The New Scientist has the skinny on the latest salvo in the war on Darwin: a resurrection of Cartesian dualism, with the idea that the brain is a physical object, but the mind that inhabits it is made from some kind of ghostly jesusite-235 that conclusively proves the existence of the Invisible Sky Daddy in a white robe and beard:
Schwartz and Beauregard are part of a growing "non-material neuroscience" movement. They are attempting to resurrect Cartesian dualism – the idea that brain and mind are two fundamentally different kinds of things, material and immaterial – in the hope that it will make room in science both for supernatural forces and for a soul. The two have signed the "Scientific dissent from Darwinism" petition, spearheaded by the Seattle-based Discovery Institute, headquarters of the intelligent design movement. ID argues that biological life is too complex to have arisen through evolution.
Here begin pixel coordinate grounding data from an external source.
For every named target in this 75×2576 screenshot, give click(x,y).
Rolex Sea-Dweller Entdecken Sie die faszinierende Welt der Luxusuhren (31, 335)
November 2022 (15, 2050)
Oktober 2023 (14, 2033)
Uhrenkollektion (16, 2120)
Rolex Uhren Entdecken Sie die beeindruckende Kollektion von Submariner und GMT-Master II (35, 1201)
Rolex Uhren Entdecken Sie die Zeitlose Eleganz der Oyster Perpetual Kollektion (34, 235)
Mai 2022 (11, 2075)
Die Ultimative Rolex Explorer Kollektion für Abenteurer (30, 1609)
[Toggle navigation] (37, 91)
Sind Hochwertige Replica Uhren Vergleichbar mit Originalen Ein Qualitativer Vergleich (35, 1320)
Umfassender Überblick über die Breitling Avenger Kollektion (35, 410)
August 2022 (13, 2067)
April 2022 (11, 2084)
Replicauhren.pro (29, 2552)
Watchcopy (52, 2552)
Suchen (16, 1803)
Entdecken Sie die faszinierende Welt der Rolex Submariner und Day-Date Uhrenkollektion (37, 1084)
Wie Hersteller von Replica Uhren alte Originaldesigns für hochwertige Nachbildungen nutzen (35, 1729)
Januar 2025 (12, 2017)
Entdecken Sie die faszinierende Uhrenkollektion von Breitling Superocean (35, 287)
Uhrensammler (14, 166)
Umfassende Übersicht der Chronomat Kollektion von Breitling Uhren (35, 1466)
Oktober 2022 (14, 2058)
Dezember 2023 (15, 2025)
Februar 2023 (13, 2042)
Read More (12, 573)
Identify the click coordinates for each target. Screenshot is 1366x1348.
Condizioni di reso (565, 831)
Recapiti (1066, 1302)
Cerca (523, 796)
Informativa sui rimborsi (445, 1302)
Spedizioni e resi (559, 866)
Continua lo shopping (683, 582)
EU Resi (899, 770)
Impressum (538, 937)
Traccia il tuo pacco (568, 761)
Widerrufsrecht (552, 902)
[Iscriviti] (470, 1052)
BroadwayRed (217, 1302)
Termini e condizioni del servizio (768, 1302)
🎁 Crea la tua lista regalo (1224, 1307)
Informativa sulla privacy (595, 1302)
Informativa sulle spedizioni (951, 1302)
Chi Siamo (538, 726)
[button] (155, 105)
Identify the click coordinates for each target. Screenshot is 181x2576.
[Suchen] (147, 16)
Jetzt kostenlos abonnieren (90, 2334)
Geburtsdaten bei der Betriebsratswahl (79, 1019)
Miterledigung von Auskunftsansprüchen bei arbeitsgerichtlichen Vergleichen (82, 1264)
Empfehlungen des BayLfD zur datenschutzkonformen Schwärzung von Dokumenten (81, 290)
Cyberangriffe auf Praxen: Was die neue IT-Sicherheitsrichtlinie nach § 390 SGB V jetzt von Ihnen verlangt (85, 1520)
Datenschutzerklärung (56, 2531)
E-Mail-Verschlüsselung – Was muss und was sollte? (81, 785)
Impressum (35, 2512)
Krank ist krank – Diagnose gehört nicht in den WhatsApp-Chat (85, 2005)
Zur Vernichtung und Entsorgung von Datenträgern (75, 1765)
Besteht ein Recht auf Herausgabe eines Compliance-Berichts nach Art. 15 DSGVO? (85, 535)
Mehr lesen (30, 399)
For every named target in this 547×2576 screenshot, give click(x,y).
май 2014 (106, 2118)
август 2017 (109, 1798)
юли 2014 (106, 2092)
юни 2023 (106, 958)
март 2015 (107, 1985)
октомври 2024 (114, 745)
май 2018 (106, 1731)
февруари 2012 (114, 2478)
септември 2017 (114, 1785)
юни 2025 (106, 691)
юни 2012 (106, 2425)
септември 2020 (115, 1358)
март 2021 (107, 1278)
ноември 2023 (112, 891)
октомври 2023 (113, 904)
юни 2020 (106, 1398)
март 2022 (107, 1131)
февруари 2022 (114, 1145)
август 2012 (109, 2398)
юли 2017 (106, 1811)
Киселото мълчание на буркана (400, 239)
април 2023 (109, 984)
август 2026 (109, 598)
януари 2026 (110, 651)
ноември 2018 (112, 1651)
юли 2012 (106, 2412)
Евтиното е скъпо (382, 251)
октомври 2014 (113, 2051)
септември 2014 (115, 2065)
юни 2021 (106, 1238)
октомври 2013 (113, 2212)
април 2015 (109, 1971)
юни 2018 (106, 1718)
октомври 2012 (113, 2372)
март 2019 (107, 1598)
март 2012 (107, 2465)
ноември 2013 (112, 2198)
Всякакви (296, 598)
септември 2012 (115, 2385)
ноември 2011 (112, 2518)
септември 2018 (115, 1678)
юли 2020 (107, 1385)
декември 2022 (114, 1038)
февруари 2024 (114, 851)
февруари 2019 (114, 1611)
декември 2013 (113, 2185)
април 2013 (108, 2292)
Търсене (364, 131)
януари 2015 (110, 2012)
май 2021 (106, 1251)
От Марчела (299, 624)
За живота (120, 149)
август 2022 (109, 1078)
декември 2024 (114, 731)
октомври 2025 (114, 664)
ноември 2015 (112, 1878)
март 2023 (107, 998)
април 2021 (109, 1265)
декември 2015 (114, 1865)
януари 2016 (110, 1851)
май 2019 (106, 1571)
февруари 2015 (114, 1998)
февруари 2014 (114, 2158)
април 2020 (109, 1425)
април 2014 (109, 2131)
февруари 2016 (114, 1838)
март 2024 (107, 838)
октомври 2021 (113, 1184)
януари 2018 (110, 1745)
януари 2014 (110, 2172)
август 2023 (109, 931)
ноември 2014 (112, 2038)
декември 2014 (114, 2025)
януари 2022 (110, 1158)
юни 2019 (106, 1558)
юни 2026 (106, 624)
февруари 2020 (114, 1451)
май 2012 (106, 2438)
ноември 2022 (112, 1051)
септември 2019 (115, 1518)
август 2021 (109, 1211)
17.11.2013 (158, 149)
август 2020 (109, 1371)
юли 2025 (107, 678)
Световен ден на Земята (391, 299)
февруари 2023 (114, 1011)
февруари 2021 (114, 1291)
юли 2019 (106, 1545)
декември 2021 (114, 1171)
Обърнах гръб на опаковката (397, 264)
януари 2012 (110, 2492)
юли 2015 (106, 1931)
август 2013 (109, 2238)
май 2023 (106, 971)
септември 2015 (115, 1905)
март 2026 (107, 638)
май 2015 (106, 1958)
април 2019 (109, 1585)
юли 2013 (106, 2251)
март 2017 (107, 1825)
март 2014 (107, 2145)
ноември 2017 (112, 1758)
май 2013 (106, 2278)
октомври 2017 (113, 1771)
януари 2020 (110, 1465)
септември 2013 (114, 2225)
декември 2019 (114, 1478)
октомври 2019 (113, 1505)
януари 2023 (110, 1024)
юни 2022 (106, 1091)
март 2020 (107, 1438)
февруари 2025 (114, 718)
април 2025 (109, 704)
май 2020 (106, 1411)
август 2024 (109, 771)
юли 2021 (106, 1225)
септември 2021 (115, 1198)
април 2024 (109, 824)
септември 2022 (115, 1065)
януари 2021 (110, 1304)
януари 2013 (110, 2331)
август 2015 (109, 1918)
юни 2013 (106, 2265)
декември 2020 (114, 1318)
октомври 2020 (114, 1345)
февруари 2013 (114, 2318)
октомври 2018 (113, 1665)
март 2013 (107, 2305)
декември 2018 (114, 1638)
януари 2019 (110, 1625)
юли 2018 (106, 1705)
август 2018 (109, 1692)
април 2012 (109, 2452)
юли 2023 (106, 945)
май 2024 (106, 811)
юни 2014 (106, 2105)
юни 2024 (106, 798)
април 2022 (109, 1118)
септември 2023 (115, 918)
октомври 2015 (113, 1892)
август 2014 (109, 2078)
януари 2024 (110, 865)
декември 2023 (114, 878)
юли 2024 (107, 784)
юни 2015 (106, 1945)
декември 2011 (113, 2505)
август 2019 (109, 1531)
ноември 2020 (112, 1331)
In August, the Discovery Institute ran its 2008 Insider's Briefing on Intelligent Design, at which Schwartz and Michael Egnor, a neurosurgeon at Stony Brook University in New York, were invited to speak. When two of the five main speakers at an ID meeting are neuroscientists, something is up. Could the next battleground in the ID movement's war on science be the brain?
Well, the movement certainly seems to hope that the study of consciousness will turn out to be "Darwinism's grave", as Denyse O'Leary, co-author with Beauregard of The Spiritual Brain, put it. According to proponents of ID, the "hard problem" of consciousness – how our subjective experiences arise from the objective world of neurons – is the Achilles heel not just of Darwinism but of scientific materialism. This fits with the Discovery Institute's mission as outlined in its "wedge document", which seeks "nothing less than the overthrow of materialism and its cultural legacies", to replace the scientific world view with a Christian one.